The portuguese law is officially published in PDF. As a consequence, it is difficult to perform text analysis on it. This package solves that problem by allowing the user to convert the law to HTML.
This package aims to parse everything in the PDF. It currently parses text, tables, and images. However, this parser does not parse any PDF. Only PDFs published since ~1996, since previous PDFs are image-only and require OCR recognition.
Since PDF is a very diverse format, there will always be edge cases, which means that we cannot guarantee a 100% fidelity of the results. Fortunately, neither a person can.
The author of this package is Jorge C. Leitão.
This package is written in Python and is licenced under MIT licence. We use Python 2.7 since our dependency still does not support Python 3.
This package has two dependencies:
1 a fork of PDFMiner, a tool to parse PDFs. To install it, run
pip install git+https://github.com/jorgecarleitao/pdfminer.git@main
2 pycrypto. To install it, run
pip install pycrypto
Finally, you can install pt_law_parser
running:
pip install git+https://github.com/jorgecarleitao/pt_law_parser
The package contains a test suite that you can run with
python -m unittest discover
This package is always looking for help. The easiest way to contribute is to test the package against an official PDF, and file an issue (here) when it does not parse it correctly. Don't forget to add the following to the issue:
Example: On this PDF (link), page 2, where there is the paragraph "Olá mundo", the parser interprets it as "Olámundo".

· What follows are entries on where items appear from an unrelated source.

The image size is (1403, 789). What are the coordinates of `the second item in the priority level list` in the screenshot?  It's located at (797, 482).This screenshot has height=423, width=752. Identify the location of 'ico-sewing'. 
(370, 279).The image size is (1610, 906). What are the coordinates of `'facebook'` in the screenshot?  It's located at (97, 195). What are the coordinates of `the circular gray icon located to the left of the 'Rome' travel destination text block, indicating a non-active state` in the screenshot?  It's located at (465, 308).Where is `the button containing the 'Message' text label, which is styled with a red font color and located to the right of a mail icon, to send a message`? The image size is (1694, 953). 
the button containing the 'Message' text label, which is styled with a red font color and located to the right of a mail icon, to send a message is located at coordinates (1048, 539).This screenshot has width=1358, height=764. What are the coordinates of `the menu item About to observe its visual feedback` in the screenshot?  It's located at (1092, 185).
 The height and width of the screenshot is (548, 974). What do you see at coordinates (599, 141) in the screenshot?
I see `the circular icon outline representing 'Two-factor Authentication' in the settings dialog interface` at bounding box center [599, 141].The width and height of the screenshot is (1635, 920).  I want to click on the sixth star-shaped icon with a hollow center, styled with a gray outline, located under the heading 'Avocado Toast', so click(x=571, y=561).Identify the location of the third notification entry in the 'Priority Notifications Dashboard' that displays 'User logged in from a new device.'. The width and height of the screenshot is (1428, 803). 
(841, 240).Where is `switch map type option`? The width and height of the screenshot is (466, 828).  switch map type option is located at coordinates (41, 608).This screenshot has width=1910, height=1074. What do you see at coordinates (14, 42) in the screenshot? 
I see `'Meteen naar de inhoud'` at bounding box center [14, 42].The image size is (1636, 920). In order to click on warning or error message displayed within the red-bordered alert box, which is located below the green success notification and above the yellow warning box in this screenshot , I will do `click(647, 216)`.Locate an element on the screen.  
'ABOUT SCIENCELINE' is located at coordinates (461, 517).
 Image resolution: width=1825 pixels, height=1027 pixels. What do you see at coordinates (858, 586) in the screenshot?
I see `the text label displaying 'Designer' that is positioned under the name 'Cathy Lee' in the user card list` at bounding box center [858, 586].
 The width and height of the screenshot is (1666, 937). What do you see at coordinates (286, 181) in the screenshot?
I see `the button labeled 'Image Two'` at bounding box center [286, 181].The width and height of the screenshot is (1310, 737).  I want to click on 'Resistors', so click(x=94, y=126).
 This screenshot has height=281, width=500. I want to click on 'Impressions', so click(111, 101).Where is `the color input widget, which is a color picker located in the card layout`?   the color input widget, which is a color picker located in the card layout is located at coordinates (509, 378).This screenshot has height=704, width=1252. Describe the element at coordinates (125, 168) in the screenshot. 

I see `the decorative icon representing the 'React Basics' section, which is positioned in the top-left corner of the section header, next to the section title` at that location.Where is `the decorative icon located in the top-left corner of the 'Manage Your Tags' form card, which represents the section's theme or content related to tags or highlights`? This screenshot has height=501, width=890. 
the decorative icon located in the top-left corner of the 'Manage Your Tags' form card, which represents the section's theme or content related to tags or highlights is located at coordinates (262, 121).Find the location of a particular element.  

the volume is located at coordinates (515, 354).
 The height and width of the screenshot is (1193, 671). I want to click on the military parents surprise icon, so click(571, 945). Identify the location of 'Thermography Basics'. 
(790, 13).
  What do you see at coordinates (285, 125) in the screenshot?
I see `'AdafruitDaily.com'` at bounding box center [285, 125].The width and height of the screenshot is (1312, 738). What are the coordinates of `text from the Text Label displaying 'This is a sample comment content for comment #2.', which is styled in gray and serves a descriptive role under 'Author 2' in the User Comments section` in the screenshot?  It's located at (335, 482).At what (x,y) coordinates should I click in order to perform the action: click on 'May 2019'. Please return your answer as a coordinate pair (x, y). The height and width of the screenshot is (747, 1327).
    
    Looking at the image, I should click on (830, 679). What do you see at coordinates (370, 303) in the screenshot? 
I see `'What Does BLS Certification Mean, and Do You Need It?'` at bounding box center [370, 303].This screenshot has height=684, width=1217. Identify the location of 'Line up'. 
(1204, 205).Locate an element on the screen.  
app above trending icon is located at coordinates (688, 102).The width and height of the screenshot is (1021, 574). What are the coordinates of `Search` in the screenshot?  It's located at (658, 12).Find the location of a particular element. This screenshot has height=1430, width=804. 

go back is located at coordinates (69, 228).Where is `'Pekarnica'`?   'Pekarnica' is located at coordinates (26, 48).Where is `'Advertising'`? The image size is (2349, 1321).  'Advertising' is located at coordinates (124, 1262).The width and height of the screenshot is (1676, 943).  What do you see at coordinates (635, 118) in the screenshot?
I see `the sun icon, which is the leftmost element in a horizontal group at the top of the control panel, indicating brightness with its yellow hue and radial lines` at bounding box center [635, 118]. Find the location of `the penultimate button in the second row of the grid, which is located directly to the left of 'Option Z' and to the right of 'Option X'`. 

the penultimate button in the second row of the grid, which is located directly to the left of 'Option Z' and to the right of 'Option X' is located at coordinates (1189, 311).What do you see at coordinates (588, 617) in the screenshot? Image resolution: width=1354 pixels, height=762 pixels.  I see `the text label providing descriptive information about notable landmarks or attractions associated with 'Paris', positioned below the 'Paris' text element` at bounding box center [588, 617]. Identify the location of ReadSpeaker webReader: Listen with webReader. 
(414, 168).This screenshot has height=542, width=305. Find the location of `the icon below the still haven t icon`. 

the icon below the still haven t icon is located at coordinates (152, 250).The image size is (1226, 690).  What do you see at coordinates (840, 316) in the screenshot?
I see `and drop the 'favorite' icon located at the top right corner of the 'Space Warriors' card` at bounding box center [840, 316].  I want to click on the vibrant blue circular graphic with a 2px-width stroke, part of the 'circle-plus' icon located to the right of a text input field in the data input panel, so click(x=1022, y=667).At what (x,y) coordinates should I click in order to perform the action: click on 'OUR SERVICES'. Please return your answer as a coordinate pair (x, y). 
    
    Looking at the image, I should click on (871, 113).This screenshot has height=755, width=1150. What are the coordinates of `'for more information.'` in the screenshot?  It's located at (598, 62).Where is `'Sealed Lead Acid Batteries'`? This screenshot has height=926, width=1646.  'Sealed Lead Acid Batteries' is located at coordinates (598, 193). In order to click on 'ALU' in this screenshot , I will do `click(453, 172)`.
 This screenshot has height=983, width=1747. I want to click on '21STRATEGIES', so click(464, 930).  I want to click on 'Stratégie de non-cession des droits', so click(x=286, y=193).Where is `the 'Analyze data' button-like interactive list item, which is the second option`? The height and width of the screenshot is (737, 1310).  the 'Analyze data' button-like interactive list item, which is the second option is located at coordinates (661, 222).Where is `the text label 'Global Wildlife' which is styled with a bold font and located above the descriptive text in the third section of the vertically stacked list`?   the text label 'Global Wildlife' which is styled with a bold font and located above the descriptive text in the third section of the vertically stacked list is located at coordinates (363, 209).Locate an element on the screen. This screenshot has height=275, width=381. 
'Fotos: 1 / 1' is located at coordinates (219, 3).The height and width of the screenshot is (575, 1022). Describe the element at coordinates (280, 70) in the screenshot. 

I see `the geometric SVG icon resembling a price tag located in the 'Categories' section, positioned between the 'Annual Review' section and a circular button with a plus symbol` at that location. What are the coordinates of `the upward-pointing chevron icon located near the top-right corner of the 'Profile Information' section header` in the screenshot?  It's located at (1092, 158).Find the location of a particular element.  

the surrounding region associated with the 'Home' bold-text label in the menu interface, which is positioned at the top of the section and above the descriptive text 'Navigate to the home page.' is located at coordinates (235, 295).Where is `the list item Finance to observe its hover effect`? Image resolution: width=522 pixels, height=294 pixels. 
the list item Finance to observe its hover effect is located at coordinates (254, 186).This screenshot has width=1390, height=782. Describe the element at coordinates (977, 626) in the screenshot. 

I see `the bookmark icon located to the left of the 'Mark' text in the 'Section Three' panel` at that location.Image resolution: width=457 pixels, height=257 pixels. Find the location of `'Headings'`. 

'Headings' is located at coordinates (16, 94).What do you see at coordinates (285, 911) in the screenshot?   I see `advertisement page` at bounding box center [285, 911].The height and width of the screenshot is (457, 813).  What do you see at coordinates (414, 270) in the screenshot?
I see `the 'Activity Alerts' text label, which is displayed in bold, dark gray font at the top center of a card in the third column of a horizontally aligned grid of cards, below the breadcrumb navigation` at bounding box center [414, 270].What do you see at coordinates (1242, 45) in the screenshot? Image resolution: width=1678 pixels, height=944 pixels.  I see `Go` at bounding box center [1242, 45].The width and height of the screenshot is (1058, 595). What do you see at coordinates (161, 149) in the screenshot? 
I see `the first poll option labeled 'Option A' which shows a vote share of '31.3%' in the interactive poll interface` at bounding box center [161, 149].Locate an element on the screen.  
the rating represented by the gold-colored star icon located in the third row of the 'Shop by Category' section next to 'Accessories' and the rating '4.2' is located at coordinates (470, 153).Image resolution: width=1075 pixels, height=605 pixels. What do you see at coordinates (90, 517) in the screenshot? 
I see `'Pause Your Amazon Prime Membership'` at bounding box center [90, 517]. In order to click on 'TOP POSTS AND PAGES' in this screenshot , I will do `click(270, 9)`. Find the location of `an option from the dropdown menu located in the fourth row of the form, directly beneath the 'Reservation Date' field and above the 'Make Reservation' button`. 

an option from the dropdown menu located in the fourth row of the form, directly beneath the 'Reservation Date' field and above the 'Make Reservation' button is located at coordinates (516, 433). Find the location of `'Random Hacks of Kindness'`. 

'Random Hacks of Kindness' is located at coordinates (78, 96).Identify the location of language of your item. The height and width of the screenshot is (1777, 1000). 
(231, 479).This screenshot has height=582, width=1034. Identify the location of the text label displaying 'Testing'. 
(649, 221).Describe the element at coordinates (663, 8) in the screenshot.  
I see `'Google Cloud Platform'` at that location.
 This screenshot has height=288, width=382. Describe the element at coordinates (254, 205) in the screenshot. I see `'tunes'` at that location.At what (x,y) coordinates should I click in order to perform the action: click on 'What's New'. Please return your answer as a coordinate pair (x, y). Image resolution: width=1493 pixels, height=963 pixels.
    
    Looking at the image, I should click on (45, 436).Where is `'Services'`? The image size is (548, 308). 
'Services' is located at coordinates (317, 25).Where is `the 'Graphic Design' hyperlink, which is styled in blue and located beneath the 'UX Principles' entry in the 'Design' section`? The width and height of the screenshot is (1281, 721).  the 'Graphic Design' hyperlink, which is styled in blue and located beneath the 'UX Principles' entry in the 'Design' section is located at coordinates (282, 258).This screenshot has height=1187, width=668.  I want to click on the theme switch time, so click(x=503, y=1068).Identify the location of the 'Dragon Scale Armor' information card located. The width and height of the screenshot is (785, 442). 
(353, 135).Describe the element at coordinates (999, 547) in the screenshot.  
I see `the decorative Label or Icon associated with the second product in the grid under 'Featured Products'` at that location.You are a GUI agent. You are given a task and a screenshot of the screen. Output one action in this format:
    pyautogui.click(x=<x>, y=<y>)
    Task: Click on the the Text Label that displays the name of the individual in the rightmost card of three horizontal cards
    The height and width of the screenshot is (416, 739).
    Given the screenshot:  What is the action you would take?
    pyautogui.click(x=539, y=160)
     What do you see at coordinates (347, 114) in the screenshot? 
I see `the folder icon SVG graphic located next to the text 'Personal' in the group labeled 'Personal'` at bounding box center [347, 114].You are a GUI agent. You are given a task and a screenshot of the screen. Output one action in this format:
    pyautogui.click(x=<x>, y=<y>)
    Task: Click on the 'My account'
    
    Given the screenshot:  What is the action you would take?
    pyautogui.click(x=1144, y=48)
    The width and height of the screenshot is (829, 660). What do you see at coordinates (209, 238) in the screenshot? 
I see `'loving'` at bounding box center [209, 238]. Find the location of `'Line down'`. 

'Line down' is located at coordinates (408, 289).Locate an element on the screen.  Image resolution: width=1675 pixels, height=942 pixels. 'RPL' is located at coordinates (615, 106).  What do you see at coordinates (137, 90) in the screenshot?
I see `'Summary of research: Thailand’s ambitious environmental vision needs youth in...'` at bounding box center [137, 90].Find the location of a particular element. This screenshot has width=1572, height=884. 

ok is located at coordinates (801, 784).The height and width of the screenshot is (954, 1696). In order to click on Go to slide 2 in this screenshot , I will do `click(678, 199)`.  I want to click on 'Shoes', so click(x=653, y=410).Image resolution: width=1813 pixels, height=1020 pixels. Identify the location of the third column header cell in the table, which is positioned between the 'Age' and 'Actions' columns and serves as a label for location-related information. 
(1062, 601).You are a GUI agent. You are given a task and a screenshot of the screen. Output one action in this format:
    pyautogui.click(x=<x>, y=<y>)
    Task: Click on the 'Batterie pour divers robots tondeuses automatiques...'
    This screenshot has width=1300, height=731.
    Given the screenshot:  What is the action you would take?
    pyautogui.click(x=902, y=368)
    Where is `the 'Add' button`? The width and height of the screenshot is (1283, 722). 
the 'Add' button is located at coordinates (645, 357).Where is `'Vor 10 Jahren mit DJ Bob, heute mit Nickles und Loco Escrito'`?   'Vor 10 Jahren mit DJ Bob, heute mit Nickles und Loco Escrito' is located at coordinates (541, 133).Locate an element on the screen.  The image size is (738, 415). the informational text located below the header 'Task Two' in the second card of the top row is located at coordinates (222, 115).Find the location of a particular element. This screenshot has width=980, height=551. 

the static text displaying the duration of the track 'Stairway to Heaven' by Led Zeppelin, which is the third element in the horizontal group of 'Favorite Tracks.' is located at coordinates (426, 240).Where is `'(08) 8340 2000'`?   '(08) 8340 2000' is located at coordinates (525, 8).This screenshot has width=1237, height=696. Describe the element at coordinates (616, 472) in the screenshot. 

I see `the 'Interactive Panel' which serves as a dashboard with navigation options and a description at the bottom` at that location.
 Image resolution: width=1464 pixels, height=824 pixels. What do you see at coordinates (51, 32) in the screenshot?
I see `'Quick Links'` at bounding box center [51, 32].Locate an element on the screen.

If you are passionate about the project and would like to contribute with code,
the easiest way is to take a look at the tests directory and propose a solution
(by pull request) to tests marked as expectedFailure
. Other possibility
is to pick an issue and fix it. Issues tend to be a bit more complicated since
they typically require designing an algorithm or component.
Pull requests must contain a test case with the PDF parsed and previously failing, and must pass all tests.
Other things that can be done include improving the code (PEP8, function names, inline comments explaining the code, etc.). We are always trying to improve our code to be easily readable.